(STORED DATA)

↓↓↓

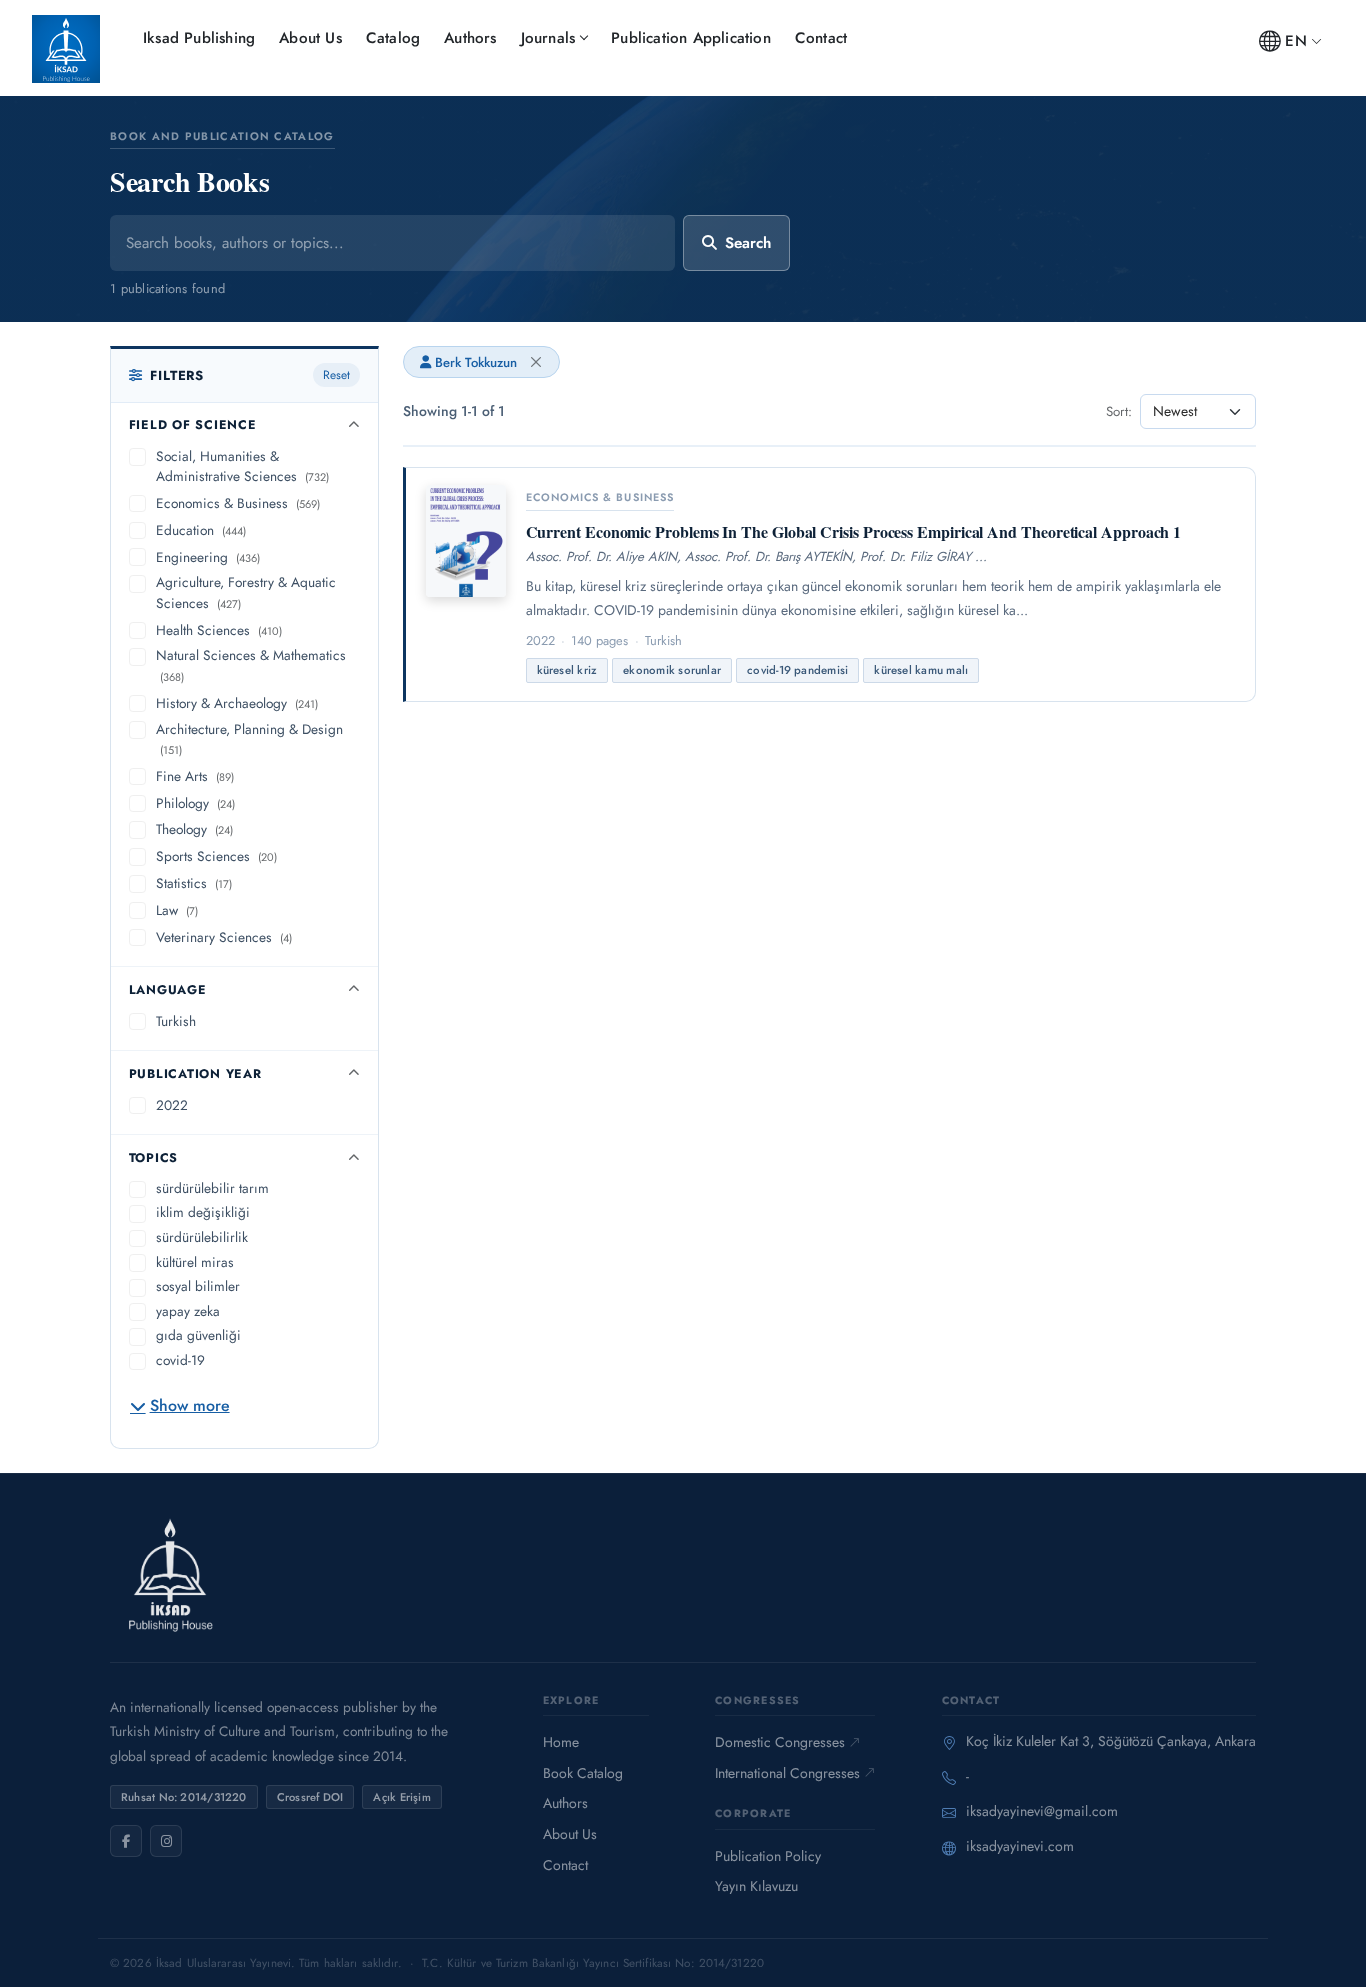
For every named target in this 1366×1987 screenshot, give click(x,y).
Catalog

↑↑↑
↓↓↓

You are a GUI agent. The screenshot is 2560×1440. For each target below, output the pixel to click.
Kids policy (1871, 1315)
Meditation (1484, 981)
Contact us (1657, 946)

↑↑↑

(EXERCISE OBJECTIVE) Return each line of the material in which the string "click" can be found.

(SOLUTION TO THIS PROBLEM)
For every named target in this 1366×1987 screenshot, give click(x,y).
You are a GUI agent. The screenshot is 2560×1440. For each target below, output the pixel to click.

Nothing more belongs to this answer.